Collected data:

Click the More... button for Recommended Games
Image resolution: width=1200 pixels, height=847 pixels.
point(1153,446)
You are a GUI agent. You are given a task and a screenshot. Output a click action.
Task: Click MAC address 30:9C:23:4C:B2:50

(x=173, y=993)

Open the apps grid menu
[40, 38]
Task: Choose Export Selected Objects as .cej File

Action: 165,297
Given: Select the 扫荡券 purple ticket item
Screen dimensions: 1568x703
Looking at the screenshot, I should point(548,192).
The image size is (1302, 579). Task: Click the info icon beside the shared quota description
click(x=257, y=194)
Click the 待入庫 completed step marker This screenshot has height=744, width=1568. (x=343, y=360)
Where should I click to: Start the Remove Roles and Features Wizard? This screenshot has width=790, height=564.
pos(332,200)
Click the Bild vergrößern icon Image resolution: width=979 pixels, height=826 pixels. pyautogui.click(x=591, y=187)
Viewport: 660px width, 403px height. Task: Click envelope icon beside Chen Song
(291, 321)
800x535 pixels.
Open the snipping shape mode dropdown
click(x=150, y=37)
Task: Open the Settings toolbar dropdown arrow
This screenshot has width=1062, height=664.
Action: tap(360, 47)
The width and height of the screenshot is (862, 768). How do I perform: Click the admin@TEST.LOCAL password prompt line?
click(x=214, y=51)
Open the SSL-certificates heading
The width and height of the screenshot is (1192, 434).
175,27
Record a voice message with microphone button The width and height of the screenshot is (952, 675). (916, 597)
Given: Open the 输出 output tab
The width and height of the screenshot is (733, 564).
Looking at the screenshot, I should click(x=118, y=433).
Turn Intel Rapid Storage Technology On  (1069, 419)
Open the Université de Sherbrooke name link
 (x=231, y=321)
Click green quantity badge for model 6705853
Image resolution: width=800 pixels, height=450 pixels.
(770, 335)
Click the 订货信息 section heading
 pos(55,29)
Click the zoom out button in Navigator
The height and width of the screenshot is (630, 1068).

**Aim of the exercise**
Spot the lines above that mention "button" and copy them.

**Exercise output**
Click the More... button for Recommended Games
Record a voice message with microphone button The width and height of the screenshot is (952, 675). (916, 597)
Click the zoom out button in Navigator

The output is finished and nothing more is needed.